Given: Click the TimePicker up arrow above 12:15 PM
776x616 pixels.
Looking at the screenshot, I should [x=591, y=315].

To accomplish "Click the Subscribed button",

----------------

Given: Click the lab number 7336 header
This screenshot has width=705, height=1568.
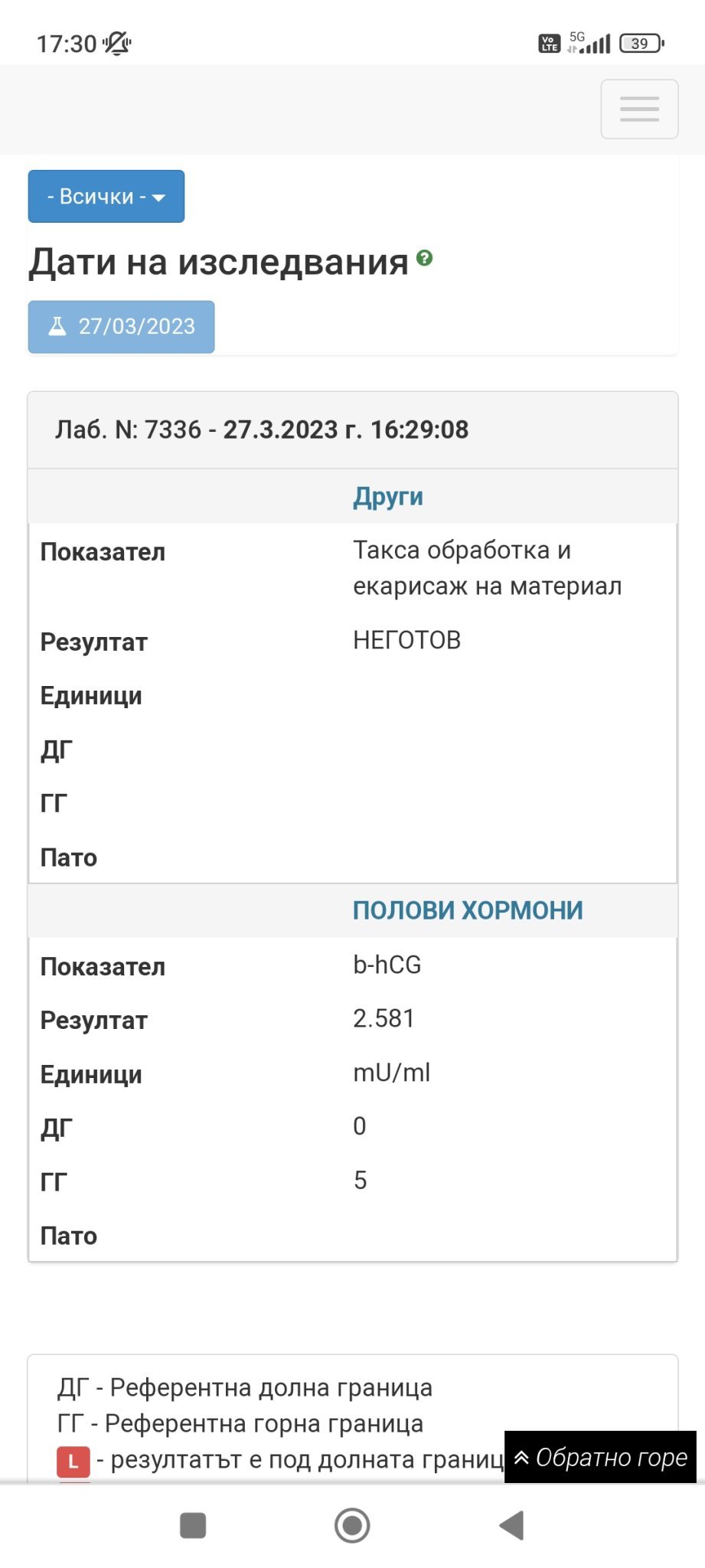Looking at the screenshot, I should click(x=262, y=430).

----------------

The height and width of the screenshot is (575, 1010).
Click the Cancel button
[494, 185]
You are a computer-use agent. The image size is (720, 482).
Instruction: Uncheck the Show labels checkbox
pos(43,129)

----------------

▶ [WORK INSTRUCTION]: Check each line of the listing for "Given", and copy the ones that hold it.

▶ [SOLUTION TO THIS PROBLEM]:
Given: Click the TimePicker up arrow above 12:15 PM
Given: Click the lab number 7336 header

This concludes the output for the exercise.